The answer must consist only of the lines in the records below from the line with "The height and" to the line with "Viewport: 130px width, 136px", both included, copied word for word with every picture left out.
Supplied material START
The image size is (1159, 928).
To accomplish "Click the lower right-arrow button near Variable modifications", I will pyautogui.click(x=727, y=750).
Supplied material END
Supplied material START
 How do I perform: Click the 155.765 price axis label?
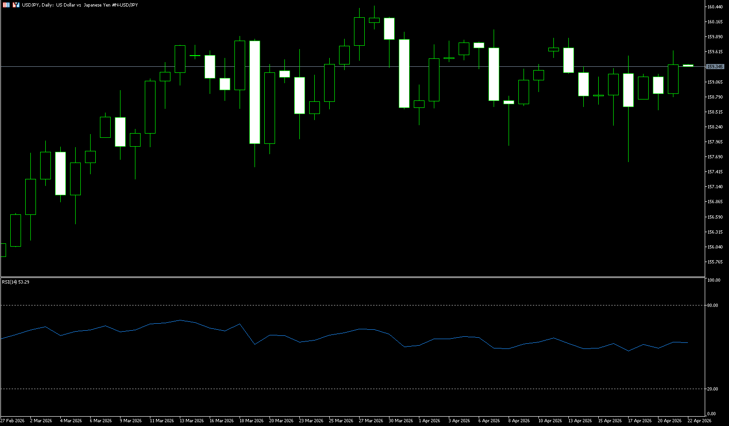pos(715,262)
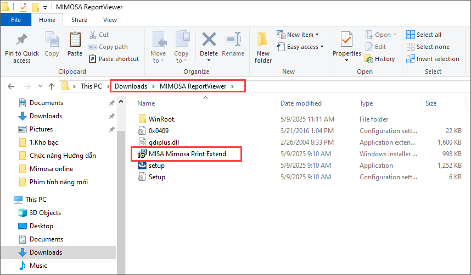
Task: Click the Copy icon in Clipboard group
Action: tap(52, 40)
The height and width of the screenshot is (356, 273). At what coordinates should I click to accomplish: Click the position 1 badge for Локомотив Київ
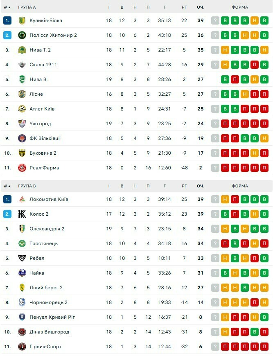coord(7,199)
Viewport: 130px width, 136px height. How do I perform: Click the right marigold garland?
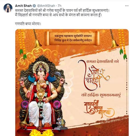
Supplied material END
**Output for this task**
The height and width of the screenshot is (356, 273). At what coordinates should I click to accomplish: Click the position 1 badge for Локомотив Київ
coord(7,199)
Viewport: 130px width, 136px height. How do I perform: Click the right marigold garland?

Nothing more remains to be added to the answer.